This is the mail archive of the
glibc-bugs@sourceware.org
mailing list for the glibc project.
[Bug libc/18670] New: strcasestr and friends segfault
- From: "glibc at beer dot org.uk" <sourceware-bugzilla at sourceware dot org>
- To: glibc-bugs at sourceware dot org
- Date: Tue, 14 Jul 2015 12:10:16 +0000
- Subject: [Bug libc/18670] New: strcasestr and friends segfault
- Auto-submitted: auto-generated
https://sourceware.org/bugzilla/show_bug.cgi?id=18670
Bug ID: 18670
Summary: strcasestr and friends segfault
Product: glibc
Version: 2.21
Status: NEW
Severity: critical
Priority: P2
Component: libc
Assignee: unassigned at sourceware dot org
Reporter: glibc at beer dot org.uk
CC: drepper.fsp at gmail dot com
Target Milestone: ---
strcasestr (and, I presume associated functions, although this is the only one
I've tested) segfault under certain conditions (I haven't explored the range of
arguments that make it segfault).
The following snippet shows the fault :-
---8<------8<------8<------8<------8<------8<------8<---
/* Test strcasestr() */
/* Make sure we get strcasestr() and friends */
#define _GNU_SOURCE
#include <string.h>
#include <stdio.h>
void main(void)
{
char needle[] = "Above";
char haystack[] = "Beyond";
char *result = strcasestr(haystack, needle);
printf("%s\n", result);
}
---8<------8<------8<------8<------8<------8<------8<---
This was built as follows :-
[vic@perridge glibc_test]$ gcc -g -o test -Wall test.c
test.c:9:6: warning: return type of âmainâ is not âintâ [-Wmain]
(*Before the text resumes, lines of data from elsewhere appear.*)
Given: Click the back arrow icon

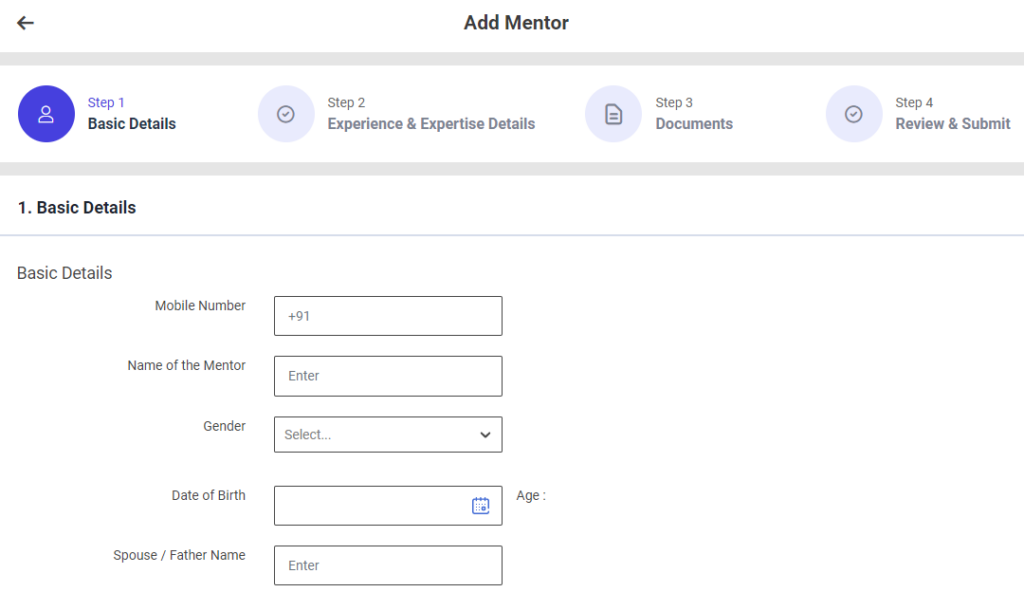Looking at the screenshot, I should 26,23.
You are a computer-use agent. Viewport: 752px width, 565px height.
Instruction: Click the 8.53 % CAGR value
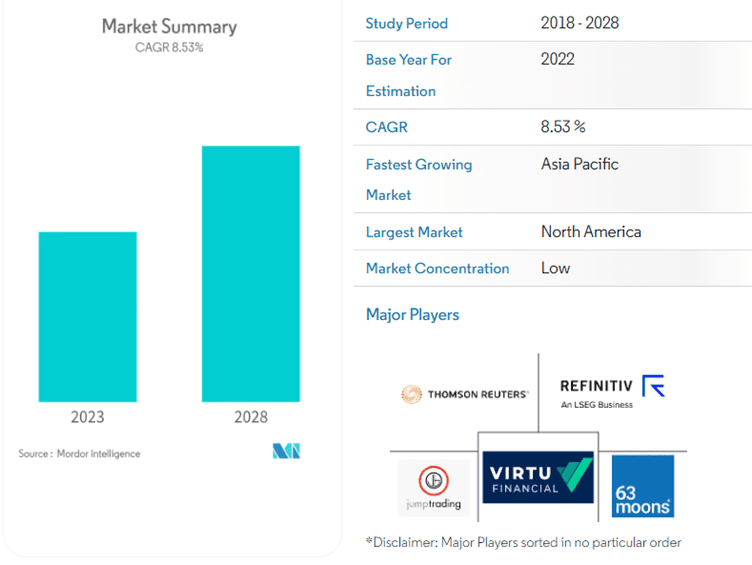(563, 127)
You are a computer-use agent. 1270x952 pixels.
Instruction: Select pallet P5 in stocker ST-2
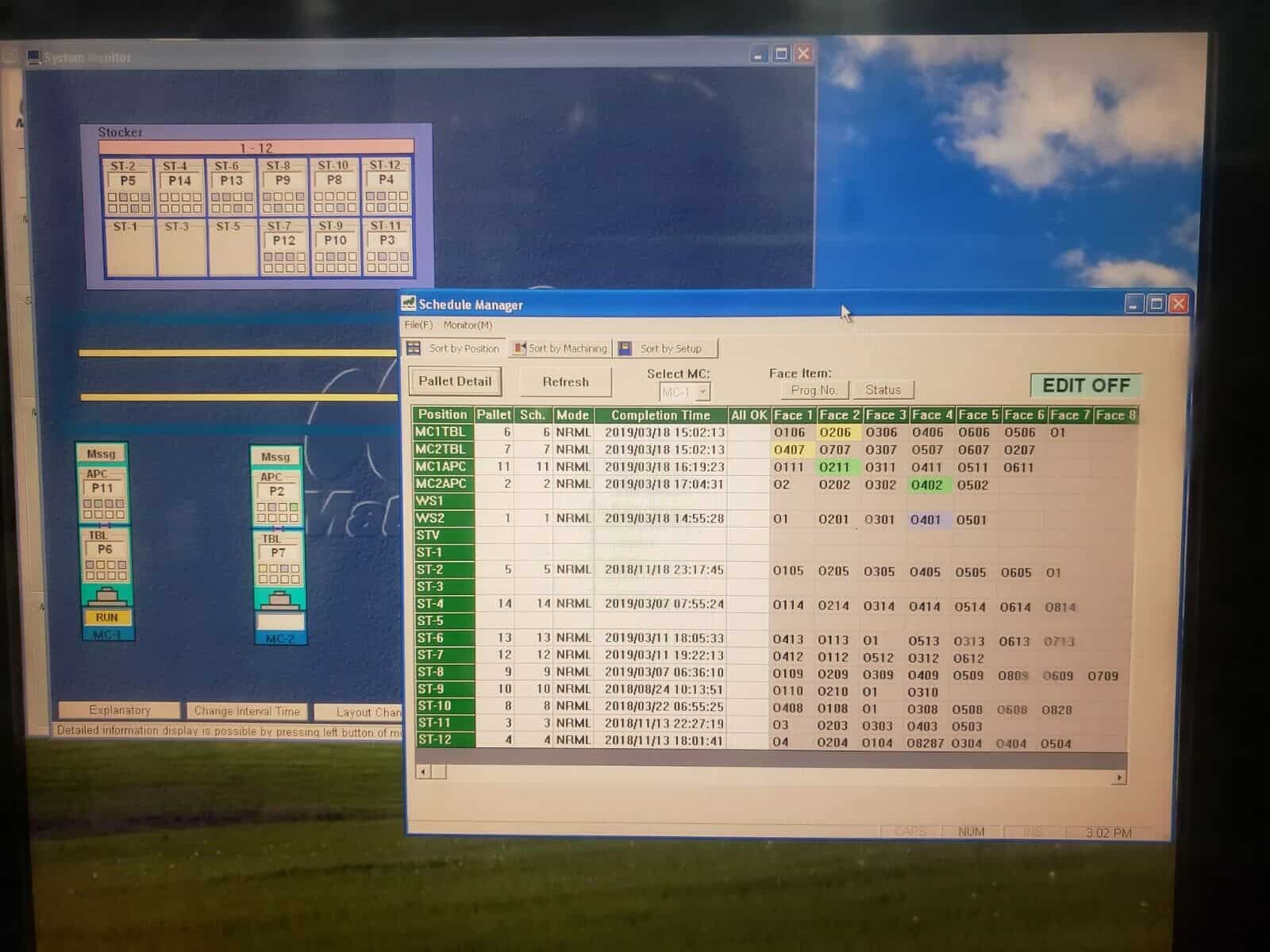pyautogui.click(x=128, y=181)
[I'm ignoring the warning - I don't care that main is void]
When run, we get the following :-
[vic@perridge glibc_test]$ ./test
Segmentation fault (core dumped)
Looking through the code (I've just done this with 2.21, although I first found
it on 2.14), we find the following in critical_factorization:-
max_suffix = SIZE_MAX;
j = 0;
k = p = 1;
while (j + k < needle_len)
{
a = CANON_ELEMENT (needle[j + k]);
b = CANON_ELEMENT (needle[max_suffix + k]);
SIZE_MAX is defined as 18446744073709551615UL on my 64-bit system (confirmed
with "gcc -E"); I believe this comes from stdint.h. Needless to say, the
needle[max_suffix + k] dereference will segfault when it is this size. And it
does.
I note that the Debian repository has replaced this method with something much
simpler (that doesn't segfault).
--
You are receiving this mail because:
You are on the CC list for the bug.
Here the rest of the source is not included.